> TASK DIRECTIONS:
Go through the entries below and collect each line with the string "computer" in it.
• • • • •
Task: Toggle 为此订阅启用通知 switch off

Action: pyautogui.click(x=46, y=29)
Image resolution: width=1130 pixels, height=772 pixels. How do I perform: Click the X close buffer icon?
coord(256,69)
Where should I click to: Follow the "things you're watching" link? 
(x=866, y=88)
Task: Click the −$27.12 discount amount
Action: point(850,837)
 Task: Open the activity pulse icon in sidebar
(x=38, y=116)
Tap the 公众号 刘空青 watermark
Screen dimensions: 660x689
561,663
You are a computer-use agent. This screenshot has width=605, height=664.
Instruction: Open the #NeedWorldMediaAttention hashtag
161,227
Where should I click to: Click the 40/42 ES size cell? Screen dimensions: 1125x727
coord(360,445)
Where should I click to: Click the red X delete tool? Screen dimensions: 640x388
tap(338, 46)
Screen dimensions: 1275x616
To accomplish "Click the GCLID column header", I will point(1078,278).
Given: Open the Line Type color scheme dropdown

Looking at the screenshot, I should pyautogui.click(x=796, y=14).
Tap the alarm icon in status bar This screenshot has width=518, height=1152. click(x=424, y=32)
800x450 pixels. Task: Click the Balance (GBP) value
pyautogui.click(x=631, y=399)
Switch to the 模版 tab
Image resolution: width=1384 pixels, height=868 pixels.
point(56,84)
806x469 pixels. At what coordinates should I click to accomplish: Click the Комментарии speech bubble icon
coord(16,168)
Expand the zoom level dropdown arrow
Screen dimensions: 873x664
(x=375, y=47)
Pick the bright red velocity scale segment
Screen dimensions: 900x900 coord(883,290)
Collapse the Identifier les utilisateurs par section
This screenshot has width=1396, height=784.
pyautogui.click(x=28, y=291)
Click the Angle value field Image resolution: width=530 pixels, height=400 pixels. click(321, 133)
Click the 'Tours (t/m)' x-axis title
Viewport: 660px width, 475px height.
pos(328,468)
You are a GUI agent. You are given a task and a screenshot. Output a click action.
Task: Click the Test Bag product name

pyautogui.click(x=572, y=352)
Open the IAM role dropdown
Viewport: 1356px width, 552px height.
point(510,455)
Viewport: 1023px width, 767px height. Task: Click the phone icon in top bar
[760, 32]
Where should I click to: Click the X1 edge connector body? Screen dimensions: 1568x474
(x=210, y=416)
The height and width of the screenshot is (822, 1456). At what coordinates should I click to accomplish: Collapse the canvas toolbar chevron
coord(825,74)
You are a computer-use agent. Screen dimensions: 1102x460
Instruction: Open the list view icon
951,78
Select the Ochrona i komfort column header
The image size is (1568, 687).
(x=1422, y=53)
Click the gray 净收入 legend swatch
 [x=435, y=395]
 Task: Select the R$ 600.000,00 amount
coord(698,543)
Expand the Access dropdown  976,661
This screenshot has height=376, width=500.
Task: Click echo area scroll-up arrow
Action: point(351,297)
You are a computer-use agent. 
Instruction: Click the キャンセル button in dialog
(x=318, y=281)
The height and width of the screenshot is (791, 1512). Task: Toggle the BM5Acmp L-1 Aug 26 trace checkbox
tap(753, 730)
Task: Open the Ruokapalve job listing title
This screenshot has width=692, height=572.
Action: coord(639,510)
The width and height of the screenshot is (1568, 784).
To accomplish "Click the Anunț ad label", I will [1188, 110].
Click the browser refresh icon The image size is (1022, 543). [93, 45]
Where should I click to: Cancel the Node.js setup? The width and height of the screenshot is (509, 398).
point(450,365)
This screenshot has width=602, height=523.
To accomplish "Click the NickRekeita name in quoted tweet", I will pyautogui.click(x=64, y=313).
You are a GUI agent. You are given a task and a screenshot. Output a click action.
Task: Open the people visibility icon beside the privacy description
• • • • •
> RESULT OF THE EXERCISE:
You are a computer-use agent. This screenshot has width=605, height=664.
You are a computer-use agent. Screen dimensions: 1102x460
You are a computer-use agent. 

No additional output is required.